In this second episode, we examine its contents.
Summary
Evaluations of the Council of State
In addition to the specific issues concerning the conduct held by FB, the Council focused on some preliminary rulings that make the same a precedent of general interest, including:
- the legal admissibility of the monetization of personal data, that is, if it can be marketed in the same way as a commodity
- the scope of application of the GDPR, understood as a special and exclusive discipline (also in the sense that it excludes the application of other disciplines, such as consumer law).
Monetization of personal data
The debate regarding the legal possibility of considering personal data as a commodity of economic value and, therefore, marketable is almost contemporary with the recognition of the relationship between personal data and the data subject, as a fundamental right of the individual. If we ignore the legal nature of this relationship, in fact, the question would find an easy affirmative answer, as information is a movable asset which, if it has economic value, can well be the subject of a commercial transaction.

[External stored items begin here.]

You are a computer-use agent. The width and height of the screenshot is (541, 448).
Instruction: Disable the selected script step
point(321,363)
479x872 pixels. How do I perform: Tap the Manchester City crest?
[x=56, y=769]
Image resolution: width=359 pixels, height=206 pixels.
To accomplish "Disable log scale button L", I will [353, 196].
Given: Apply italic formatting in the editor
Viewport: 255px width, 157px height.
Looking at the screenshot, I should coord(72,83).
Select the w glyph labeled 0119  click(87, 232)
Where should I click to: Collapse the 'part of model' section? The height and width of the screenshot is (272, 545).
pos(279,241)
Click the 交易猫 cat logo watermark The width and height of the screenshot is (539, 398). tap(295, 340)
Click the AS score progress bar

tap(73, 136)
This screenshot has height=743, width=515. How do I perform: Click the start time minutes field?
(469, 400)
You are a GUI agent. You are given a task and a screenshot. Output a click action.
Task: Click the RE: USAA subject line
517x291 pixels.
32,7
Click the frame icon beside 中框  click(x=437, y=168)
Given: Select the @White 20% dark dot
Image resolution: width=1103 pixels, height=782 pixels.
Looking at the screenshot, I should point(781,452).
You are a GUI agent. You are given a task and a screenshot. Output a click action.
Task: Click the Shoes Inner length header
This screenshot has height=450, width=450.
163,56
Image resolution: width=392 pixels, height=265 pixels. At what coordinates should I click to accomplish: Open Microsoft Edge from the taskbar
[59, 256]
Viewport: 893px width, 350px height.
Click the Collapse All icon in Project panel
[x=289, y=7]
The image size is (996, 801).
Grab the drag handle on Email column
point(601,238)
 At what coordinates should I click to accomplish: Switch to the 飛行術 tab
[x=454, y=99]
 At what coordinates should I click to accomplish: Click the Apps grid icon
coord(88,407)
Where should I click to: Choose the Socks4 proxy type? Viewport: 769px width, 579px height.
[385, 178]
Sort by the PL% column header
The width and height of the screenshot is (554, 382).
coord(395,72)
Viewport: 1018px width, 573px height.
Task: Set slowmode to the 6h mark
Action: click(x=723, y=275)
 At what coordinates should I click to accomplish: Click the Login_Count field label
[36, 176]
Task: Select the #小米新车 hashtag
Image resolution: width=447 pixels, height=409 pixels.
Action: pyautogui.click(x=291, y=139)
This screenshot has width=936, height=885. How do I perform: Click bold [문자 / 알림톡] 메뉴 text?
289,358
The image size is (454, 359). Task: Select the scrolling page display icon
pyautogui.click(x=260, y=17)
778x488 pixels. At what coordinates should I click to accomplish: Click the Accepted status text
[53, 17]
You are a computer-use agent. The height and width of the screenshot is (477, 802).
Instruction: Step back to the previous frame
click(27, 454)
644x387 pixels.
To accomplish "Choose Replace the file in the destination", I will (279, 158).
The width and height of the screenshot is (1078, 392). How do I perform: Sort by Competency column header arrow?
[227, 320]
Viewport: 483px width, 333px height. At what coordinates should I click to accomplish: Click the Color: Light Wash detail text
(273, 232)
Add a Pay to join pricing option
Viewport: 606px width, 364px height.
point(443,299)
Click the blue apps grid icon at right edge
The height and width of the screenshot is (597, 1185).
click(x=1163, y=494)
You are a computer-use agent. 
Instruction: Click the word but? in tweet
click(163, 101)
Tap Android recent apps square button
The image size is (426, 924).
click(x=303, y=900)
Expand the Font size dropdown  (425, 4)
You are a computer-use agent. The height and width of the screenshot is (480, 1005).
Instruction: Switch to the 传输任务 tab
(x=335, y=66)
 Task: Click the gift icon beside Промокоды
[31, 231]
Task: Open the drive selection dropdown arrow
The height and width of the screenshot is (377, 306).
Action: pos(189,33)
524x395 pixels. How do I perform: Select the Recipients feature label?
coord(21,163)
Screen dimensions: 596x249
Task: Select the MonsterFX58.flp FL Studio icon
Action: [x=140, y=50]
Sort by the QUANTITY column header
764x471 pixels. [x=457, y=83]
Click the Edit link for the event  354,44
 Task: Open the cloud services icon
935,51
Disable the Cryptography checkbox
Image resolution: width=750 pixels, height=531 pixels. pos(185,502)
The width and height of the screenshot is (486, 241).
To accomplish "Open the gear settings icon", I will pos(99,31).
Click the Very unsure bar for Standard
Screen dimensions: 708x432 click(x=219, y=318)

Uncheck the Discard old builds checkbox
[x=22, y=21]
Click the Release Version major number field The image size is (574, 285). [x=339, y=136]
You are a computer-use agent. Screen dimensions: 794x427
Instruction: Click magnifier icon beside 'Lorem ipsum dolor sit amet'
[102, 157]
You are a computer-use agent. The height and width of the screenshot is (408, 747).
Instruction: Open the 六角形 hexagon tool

Therefore, it is precisely the nature of this relationship – legally protected at the highest levels as a fundamental prerogative of the individual “data subject” – that raises the question of whether he can sell his data, in the same way as a normal commodity.
The Weople case
The Editorial of 3 October 2019 gave the news of the Weople case, when in July 2019 the Italian Privacy Authority (Garante) brought to the attention of the European Data Protection Board (EDPB) the issue relating to “Weople”, the app that promises its members a remuneration in exchange for the transfer of their personal data.
The central aspect of this operation – which raised the Garante’s request for a common position in the EDPB – “concerns the delicate issue of the” marketability “of data, caused by the attribution of a real value to personal data” .
Weople is an app through which the earnings (fully operational, 90% of the profits) – obtained through the sale to third parties of the analysis and profiling services based on the consumption data recorded in the fidelity cards issued to the same users by commercial operators – would be shared with users. The source data would be acquired by Weople, in part, through direct provision by the data subjects and in part through the exercise by delegation of portability from other economic operators.
In this case, the economic remuneration of the personal data would be clear, attributing a real “countervalue” to the personal data.